Гиден фыркнул. Его веселье мгновенно рассеялось. Нахмурившись, он отвернулся, чтобы посмотреть на падающую воду.
– Если бы ее не было, ничего этого тоже не случилось. Мне не пришлось бы убивать таких же как я, не пришлось бы убегать и…
Он резко обернулся. Гарпий видел его чувства, его гнев и его боль, только они не вращались вокруг, они проходили сквозь полукровку, делая в его энергии дыры, которые тут же затягивались.
– Ты меня разозлил, а значит я все же тебя порву, – внезапно сообщил Гиден, мгновенно меняя форму.
Демоном он был куда внушительней, даже стал выше на полголовы. Его крылья, появившись, не дрогнули, а тут же мирно сложились за спиной. Его красные рога росли на лбу и укладывались дугой по всей голове до самого затылка. Когти были длиннее, хвост сильней и толще. Щелкнув по земле, он выбивал искры.
Вот теперь его действительно стоило бояться, но Гарпий склонил голову набок и не испытывал ни гнева, ни страха, скорее ему было просто жаль существо, так безжалостно обманывающее себя самого.

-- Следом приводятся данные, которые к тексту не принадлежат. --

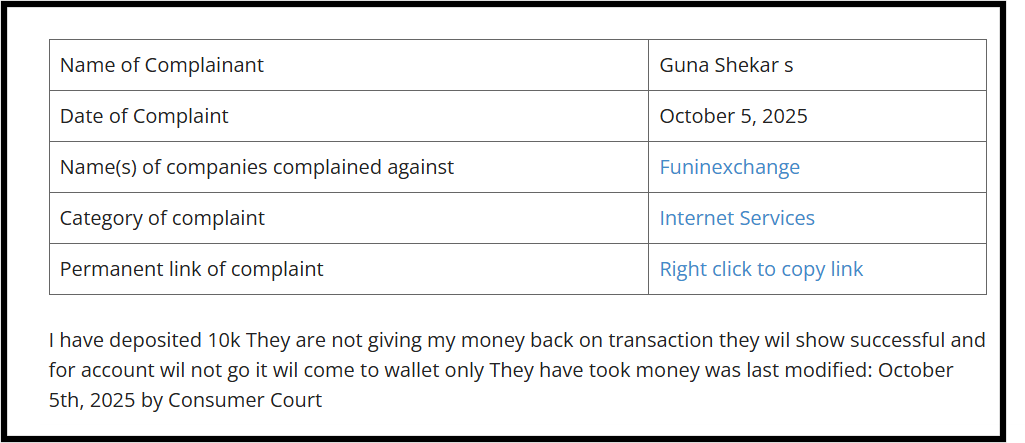Click the word "account" in the complaint text
Viewport: 1025px width, 443px height.
pyautogui.click(x=118, y=370)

Его звали просто «Эй, ты», иногда добавляли «Да, ты», когда он мешкал. Он не знал другой жизни и иного отношения, думал, что так и должно быть, когда спал на каменном полу среди других таких же как и он безымянных «эй».
У него первого появился хвост и начали резаться клыки. Это было больно, и все время хотелось что-то грызть, но ничего не было. Тогда он кусал свой собственный хвост, иногда в кровь, чтобы потом испуганно зализывать рану, боясь, что кто-нибудь увидит.
Еду всегда надо было заслужить выполнить какое-то задание. Сначала они были простые, потом стали сложнее, но и он был сильнее, справлялся со всем и с радостью обгрызал кровавое мясо на кости.
Главное было слушаться больших людей и не нарушать их правила. Правил было немного. Нельзя было драться с другими и выходить из темного зала без задания. За нарушение наказывали. Он видел, как били других, и не хотел знать, почему они так скулят при этом.
Он думал, что живет хорошо. У него всегда был сочный кусок мяса и горячая кровь после выполнения заданий. Ему нравилось справляться одним из первых, а еще больше ему нравилось ловить одобрительный взгляд главного из больших людей. Однажды ему даже перепала честь поцеловать руку этого человека и получить сладкую награду.
Все изменилось, когда зеленоглазый мальчишка, сидевший на цепи, сбежал. Его велели найти. Ужин ждал лишь того, кто сможет это сделать. Он смог, нашел его, поймал, обнюхал. Мальчик пах кровью, серой и страхом, но инстинкты говорили, что он такой же как те, с кем драться нельзя. Фыркая и не понимая, что к чему, он долго смотрел в испуганные зеленые глаза и все же отступил. Такая охота ему не нравилась. Загнанная жертва не радовала, потому он решил отпустить его и посмотреть, что будет дальше.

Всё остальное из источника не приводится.